Неожиданно, в октябре, нас, ничего не объясняя, посадили на теплоходы и отправили на Урал. Уже после войны я узнал, что наша поспешная эвакуация из под Рязани была вызвана тем, что немцы прорвались где-то в этом районе.
В другие времена маршрут нашего теплохода был бы мечтой туриста: Ока, Волга, Кама, живописные берега, посещение крупных старинных городов – Рязани, Нижнего Новгорода, Казани. Однако, для нас все это выглядело иначе. Скученность на кораблях была страшная. Наступили холода, которые усиливались по мере приближения к Уралу. С продовольствием было настолько плохо, что ребятишки из младших классов в порту Нижнего Новгорода пытались слизывать с конвейеров просыпавшуюся муку. Один из школьников умер в пути. Когда мы прибыли в Оханск, на Урале уже была настоящая зима. Нас там кое-как экипировали, но тем не менее без обморожений не обошлось.

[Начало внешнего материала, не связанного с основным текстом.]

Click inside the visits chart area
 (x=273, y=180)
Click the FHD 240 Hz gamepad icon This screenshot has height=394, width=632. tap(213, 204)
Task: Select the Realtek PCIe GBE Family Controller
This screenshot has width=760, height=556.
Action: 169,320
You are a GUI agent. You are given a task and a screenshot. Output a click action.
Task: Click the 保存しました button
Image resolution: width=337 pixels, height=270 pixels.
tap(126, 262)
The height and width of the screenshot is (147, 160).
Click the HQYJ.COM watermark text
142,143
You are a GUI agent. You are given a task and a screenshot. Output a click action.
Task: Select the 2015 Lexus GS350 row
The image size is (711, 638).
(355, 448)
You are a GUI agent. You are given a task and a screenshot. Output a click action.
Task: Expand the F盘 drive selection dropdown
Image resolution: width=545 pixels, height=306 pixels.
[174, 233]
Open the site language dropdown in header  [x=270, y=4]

Старшие классы (от 5-го) разместили в районном селе Большая Соснова. Взаимоотношения между ребятами были очень похожи на те, что описаны в известном фантастическом рассказе «Повелитель мух». Там мальчишки в возрасте до двенадцати лет были предоставлены сами себе, и всё кончилось войной. У нас было примерно то же самое. Атаманствовали мальчишки с Самокатной, которая была основным «поставщиком» малолетних преступников в Бауманском районе Москвы, так что чем меньше будет об этом сказано, тем лучше.
Конечно и здесь учителя пытались что-то сделать, но часто они просто не знали, что у нас происходит: всякая информация, уходящая во внешний мир, как известно, в ребячьих коллективах считается ябедничеством со всеми вытекающими для «ябед» последствиями – «темными» или, в лучшем случае, бойкотом.

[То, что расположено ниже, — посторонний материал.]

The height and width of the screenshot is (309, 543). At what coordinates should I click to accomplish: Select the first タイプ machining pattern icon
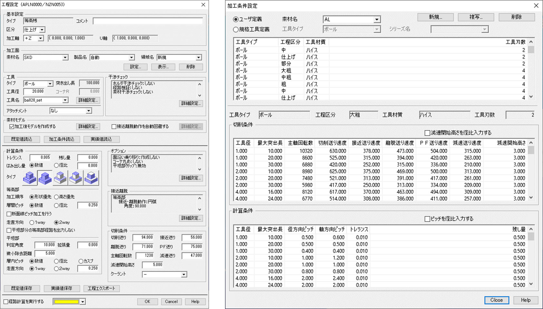point(30,178)
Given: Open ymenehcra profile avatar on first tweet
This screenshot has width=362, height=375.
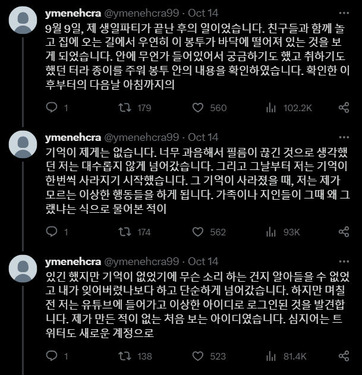Looking at the screenshot, I should 23,21.
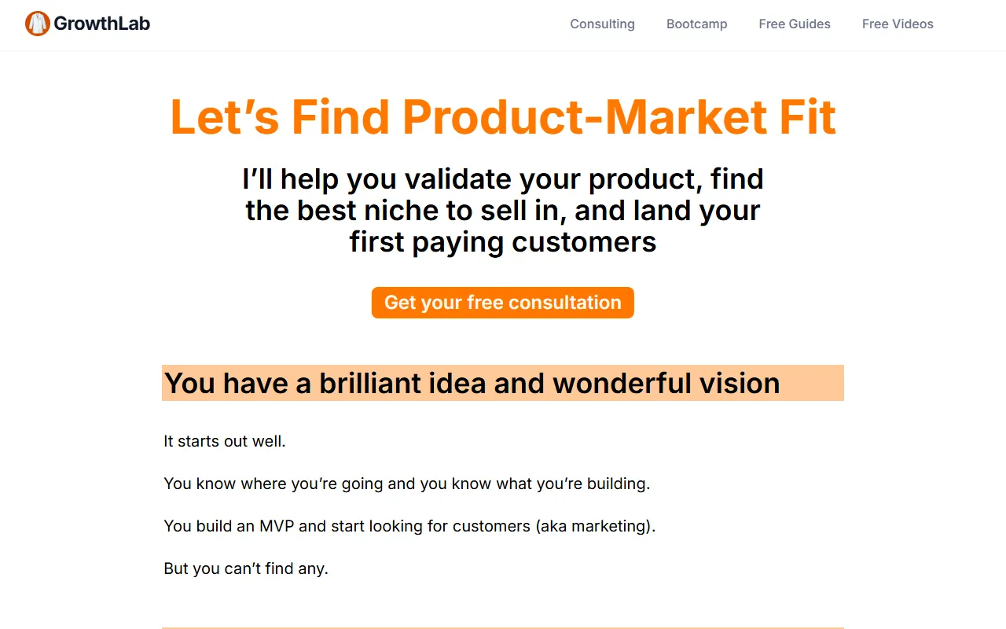This screenshot has width=1006, height=629.
Task: Open the Consulting nav item
Action: tap(602, 24)
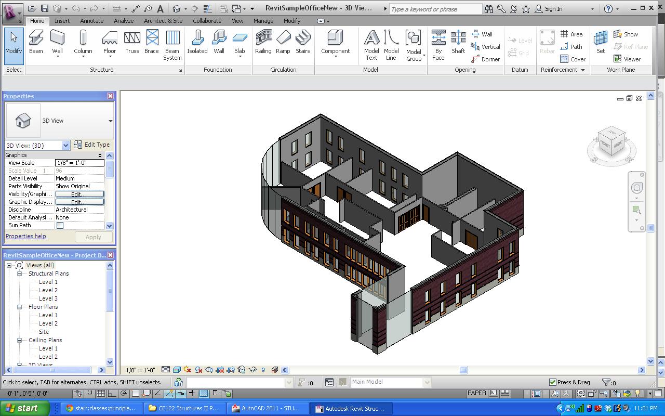Collapse the Structural Plans tree node
Screen dimensions: 665x416
20,274

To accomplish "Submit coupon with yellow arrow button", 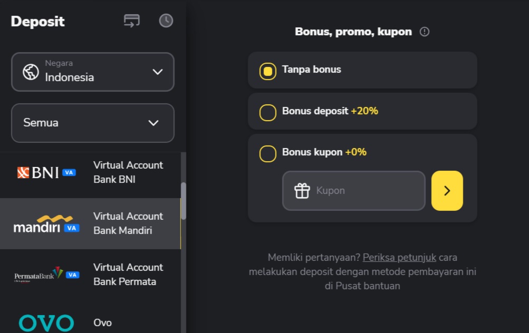I will coord(447,191).
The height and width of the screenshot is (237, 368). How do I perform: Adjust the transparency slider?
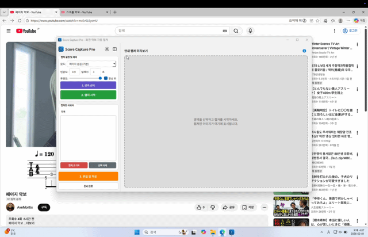pyautogui.click(x=86, y=78)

Отношения с населением были натянутыми. Наше появление в Большой Соснове нарушило привычный образ жизни. Нас презрительно называли «выковыренными». Отношения с местными ребятами тоже никак не налаживались, и в этом в значительной степени была наша вина: москвичи были более образованными, точнее говоря, более информированными, и не стеснялись показывать свое превосходство.
На этом мрачноватом фоне были свои светлые пятна. Вот об одном из них я и хочу рассказать.
Доктор Богорад
Минимум лекарств, скученность в общежитии, все удобства во дворе. Ребята истощены недоеданием, но за два года ни одного смертного случая. Чудо? Это не чудо, а подвиг наших воспитателей, и главное – доктора Богорада. Ему лично я обязан тем, что не стал в 12 лет безногим калекой.

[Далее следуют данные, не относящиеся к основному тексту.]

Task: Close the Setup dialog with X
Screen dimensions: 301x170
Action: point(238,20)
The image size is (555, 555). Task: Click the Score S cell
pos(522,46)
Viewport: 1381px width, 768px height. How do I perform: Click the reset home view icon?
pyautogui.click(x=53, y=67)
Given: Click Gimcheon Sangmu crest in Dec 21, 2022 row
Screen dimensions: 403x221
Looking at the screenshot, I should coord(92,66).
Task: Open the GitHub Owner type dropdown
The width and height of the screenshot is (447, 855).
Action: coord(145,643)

Я пожаловался на боли в ногах, и был немедленно помещен в изолятор. Ступни и пальцы ног (да извинит читатель за столь неаппетитную подробность) начали гноиться. Хирург из местной больницы определил «отморожение третьей степени», обругал меня за то, что так поздно спохватился, и добавил, что, по его мнению, во избежание гангрены ступни следует ампутировать.
Доктор Богорад (чистокровный еврей, хотя и с такой явно православной фамилией) под свою ответственность, а речь шла о жизни и смерти мальчишки, решил спасти ноги. Никаких особенных лекарств или физиотерапевтических устройств у него не было. Он лечил меня дозами стрихнина, да, да, именно того самого яда, которым травят крыс. Суть действия стрихнина состоит в резком расширении сосудов. Крысы этого не выдерживают, а для моих сузившихся сосудов (а именно их сужение препятствовало нормальному кровоснабжению ступней) стрихнин оказался тем, что надо.
Лечение было длительным, порядка трех месяцев.
Богорад стремился шуточками поддерживать тонус пациентов и не упускал возможности над кем нибудь из пациентов подшутить. В палате вместе со мной одно время находились две девочки. Во время осмотра девочек он закутывал меня с головой в одеяло, а потом время от времени поворачивался в мою сторону и кричал «Ай-яй-яй! Он подглядывает! – и приговаривал, – Один раз увидишь – ослепнешь, второй раз увидишь – помрешь.». Я, естественно, не мог высунуться из под одеяла, чтобы опровергнуть поклеп на мое доброе имя, и молча страдал.